# To do
Everything in the data below is left aside except the lines from the one containing "[Paw Vector Dog" through the one containing "[Download Auburn Tiger"; repeat those exactly.

*** Block opens ***

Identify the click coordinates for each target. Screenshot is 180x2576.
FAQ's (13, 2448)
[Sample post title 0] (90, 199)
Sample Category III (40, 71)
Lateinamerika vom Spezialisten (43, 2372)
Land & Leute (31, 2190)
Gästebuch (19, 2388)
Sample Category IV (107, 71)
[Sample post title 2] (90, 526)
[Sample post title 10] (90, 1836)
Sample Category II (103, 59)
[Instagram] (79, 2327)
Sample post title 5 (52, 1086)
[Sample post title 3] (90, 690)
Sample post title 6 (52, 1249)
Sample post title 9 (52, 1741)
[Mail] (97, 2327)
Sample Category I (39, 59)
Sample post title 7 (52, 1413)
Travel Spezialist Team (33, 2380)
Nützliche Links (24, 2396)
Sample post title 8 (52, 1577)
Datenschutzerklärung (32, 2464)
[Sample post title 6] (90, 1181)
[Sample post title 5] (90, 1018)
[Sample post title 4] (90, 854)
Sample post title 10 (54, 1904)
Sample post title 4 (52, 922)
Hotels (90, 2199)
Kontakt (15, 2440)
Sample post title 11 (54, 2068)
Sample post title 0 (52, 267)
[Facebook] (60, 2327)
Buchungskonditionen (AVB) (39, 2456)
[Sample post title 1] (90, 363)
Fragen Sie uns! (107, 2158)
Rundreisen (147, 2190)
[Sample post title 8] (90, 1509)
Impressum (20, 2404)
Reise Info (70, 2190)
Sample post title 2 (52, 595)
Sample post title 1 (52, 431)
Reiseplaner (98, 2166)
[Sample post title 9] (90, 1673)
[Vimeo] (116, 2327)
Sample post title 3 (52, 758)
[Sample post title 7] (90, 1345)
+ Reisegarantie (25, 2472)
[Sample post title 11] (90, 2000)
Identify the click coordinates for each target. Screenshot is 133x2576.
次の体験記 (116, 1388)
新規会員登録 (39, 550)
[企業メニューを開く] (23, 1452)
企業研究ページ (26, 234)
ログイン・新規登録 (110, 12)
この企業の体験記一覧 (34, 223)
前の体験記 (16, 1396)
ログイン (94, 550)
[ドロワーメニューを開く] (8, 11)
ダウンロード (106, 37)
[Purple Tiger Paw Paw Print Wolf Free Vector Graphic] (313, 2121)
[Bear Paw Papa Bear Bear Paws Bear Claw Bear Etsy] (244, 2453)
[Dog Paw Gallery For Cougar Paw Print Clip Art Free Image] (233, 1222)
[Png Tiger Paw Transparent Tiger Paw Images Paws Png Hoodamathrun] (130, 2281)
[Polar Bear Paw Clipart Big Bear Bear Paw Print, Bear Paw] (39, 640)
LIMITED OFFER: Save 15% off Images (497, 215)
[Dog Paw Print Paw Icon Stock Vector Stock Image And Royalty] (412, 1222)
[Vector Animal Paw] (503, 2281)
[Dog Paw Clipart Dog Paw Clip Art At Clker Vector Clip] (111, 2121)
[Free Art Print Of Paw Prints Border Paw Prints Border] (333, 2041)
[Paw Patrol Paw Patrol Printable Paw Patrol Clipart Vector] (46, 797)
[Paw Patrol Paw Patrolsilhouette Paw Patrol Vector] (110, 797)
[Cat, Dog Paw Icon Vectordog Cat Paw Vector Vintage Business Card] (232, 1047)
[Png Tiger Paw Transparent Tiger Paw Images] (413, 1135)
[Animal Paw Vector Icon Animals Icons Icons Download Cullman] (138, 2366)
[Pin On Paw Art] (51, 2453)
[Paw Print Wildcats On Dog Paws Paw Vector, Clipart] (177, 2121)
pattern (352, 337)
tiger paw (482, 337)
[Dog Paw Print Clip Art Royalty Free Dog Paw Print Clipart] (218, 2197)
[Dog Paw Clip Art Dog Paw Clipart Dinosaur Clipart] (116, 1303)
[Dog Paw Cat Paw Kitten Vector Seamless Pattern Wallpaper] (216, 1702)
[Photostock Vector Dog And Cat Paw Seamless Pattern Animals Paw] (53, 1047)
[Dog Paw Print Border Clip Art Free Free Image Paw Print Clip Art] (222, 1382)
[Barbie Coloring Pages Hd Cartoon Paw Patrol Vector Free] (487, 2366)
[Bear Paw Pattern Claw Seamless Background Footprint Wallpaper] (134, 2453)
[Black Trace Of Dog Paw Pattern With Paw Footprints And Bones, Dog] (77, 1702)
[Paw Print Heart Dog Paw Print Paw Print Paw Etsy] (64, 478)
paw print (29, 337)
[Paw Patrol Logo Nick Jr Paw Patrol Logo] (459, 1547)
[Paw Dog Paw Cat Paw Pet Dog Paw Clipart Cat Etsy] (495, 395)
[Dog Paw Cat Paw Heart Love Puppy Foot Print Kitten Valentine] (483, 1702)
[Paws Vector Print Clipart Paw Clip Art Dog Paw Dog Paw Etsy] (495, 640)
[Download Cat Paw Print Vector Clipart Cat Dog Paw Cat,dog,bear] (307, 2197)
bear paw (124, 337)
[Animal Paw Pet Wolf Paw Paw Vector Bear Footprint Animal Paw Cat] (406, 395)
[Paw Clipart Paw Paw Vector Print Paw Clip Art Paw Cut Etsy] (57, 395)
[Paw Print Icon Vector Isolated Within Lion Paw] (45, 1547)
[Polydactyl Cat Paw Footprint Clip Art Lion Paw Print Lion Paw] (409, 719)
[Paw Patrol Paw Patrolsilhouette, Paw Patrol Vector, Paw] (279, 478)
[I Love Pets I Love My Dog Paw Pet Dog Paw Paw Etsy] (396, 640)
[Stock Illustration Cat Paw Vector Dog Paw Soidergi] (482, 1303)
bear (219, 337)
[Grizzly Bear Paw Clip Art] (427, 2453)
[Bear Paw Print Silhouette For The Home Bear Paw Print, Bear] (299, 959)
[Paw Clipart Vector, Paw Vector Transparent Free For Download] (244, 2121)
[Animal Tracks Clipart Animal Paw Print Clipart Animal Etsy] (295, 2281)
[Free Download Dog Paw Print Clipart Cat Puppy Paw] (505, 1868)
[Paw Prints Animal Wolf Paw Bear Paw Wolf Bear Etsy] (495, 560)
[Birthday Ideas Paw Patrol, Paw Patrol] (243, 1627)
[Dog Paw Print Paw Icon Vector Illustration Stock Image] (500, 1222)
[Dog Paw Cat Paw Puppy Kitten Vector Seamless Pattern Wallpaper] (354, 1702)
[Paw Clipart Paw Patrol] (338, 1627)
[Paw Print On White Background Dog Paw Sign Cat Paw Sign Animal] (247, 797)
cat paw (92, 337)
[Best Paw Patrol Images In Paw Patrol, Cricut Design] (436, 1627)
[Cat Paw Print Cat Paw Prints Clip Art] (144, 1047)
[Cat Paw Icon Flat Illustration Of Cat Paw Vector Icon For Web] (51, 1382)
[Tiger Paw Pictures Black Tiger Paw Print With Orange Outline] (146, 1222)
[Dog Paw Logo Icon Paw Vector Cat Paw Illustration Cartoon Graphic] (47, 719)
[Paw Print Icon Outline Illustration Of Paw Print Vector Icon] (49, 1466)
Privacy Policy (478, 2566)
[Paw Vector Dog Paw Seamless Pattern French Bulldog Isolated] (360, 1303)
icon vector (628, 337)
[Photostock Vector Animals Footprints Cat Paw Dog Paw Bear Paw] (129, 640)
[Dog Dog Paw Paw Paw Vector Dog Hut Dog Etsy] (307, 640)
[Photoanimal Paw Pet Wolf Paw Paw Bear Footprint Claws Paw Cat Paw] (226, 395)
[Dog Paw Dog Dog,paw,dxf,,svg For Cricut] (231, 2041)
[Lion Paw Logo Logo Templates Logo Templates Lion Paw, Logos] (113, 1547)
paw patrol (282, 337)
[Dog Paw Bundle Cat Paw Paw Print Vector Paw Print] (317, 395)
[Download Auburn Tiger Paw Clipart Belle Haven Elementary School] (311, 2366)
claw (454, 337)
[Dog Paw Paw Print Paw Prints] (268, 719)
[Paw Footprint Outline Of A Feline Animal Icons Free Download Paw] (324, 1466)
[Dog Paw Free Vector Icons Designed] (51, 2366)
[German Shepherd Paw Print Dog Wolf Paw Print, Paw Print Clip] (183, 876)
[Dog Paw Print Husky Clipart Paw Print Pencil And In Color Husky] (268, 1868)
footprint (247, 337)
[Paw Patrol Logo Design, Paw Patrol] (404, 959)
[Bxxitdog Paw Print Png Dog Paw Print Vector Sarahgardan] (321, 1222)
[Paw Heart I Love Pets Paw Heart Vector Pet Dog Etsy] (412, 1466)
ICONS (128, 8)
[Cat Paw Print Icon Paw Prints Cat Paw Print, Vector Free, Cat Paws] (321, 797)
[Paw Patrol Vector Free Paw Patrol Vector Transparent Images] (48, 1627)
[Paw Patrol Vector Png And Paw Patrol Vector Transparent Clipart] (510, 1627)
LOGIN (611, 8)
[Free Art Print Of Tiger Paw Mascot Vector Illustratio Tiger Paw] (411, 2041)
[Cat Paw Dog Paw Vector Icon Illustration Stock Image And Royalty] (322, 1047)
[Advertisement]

*** Block closes ***

# Reply to the exercise
[Paw Vector Dog Paw Seamless Pattern French Bulldog Isolated] (360, 1303)
icon vector (628, 337)
[Photostock Vector Animals Footprints Cat Paw Dog Paw Bear Paw] (129, 640)
[Dog Dog Paw Paw Paw Vector Dog Hut Dog Etsy] (307, 640)
[Photoanimal Paw Pet Wolf Paw Paw Bear Footprint Claws Paw Cat Paw] (226, 395)
[Dog Paw Dog Dog,paw,dxf,,svg For Cricut] (231, 2041)
[Lion Paw Logo Logo Templates Logo Templates Lion Paw, Logos] (113, 1547)
paw patrol (282, 337)
[Dog Paw Bundle Cat Paw Paw Print Vector Paw Print] (317, 395)
[Download Auburn Tiger Paw Clipart Belle Haven Elementary School] (311, 2366)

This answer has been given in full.